Baltimore’s next mayor was in Roland Park on Thursday, defending the city’s fire chief against criticism that he was jeopardizing public safety by pulling the local fire station’s engine and truck out of service temporarily to save money.

All eyes at a Roland Park Civic League meeting were on Council President Stephanie Rawlings-Blake, who succeeds Sheila Dixon as mayor Feb. 4, as she rose to the defense of Fire Chief James Clack.

Clack told the league that rotating closures of fire company units, including Engine No. 44 and Truck No. 25 in Roland Park are unavoidable in the face of his department’s budget deficit of $6.5 million.

“One of the things I know about Chief Clack is that he’s going to tell us the truth, whether we really want to hear it or not, which is a quality that is essential as we are in the great recession,” Rawlings-Blake told the audience of about 50 people at Roland Park Presbyterian Church.

Clack did not mince words as he painted a bleak picture of a budget deficit that is projected to grow to $13 million. If that comes to pass, he might have to move Truck No. 25 to Hampden, among other more severe cost-cutting measures, he said.

Hampden’s fire station currently has a fire engine and two paramedic vehicles.

“I love Roland Park, and I love all of you,” Clack said.

But, he added, “My job as fire chief is to do the best job that I can with the resources I have.”

His blunt assessment, and his strategy of saving $3 million by taking fire vehicles out of service at stations citywide on a rotating basis, did not sit well with some in the audience.

“It’s a recipe for disaster,” Longwood Road resident Steve O’Donnell shouted in the doorway of the meeting room. “You’re rolling the dice with hand grenades.”

“I’m still totally against any” closures, said Sharon Green Middleton, one of four City Council members who came to the meeting. “It’s reckless endangerment,” she said, noting that many Roland Park houses are older and made of wood, and that the community suffered a fatal house fire in 2007.

Middleton also complained that fire officials didn’t tell her that rotating closures would be coming, a criticism leveled by the league as well.

“I’m not finding out about these things,” Middleton said.

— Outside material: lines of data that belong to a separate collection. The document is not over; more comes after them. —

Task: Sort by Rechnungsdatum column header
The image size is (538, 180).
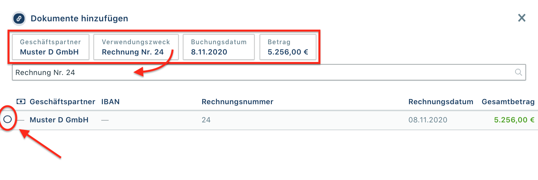Action: pos(441,102)
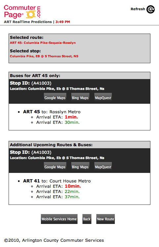Open Google Maps under Additional Upcoming Routes
Screen dimensions: 159x247
point(55,167)
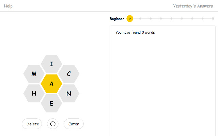Image resolution: width=218 pixels, height=136 pixels.
Task: Choose the letter C hexagon
Action: 69,74
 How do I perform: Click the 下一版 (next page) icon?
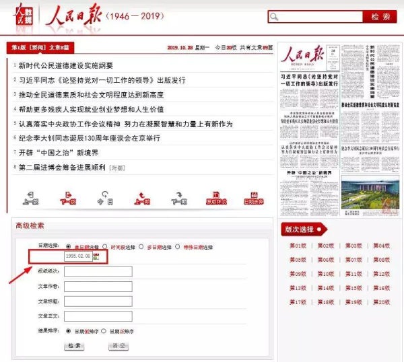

She called that “a form of endangerment, too.”

For that, Clack apologized and said, “I will do better.”

On a more optimistic note, Clack said rotating closures are a strategy adopted to avoid shutting fire stations. And none of the worst-case planning scenarios for cutting his budget deficit call for closing the Roland Park station, he said.

The civic league has taken the fire station under its wing, and requested that Clack and council members attend the meeting.

The neighborhood has spent much of the past year raising $40,000 to $50,000 to renovate the aging station. The city is spending $90,000 and the state legislature has approved $110,000 in bond money.

Clack stressed that it’s early in the budget planning process for fiscal 2011.

“We’re just starting,” he said, adding pointedly, “We have a new mayor.”

Rawlings-Blake stood to address the audience.

She said the city must “build consensus” about making the fire department more of a budget priority “and figuring out where the money is going to come from.”

And she added, “I look forward to working with you to maintain our quality of life.”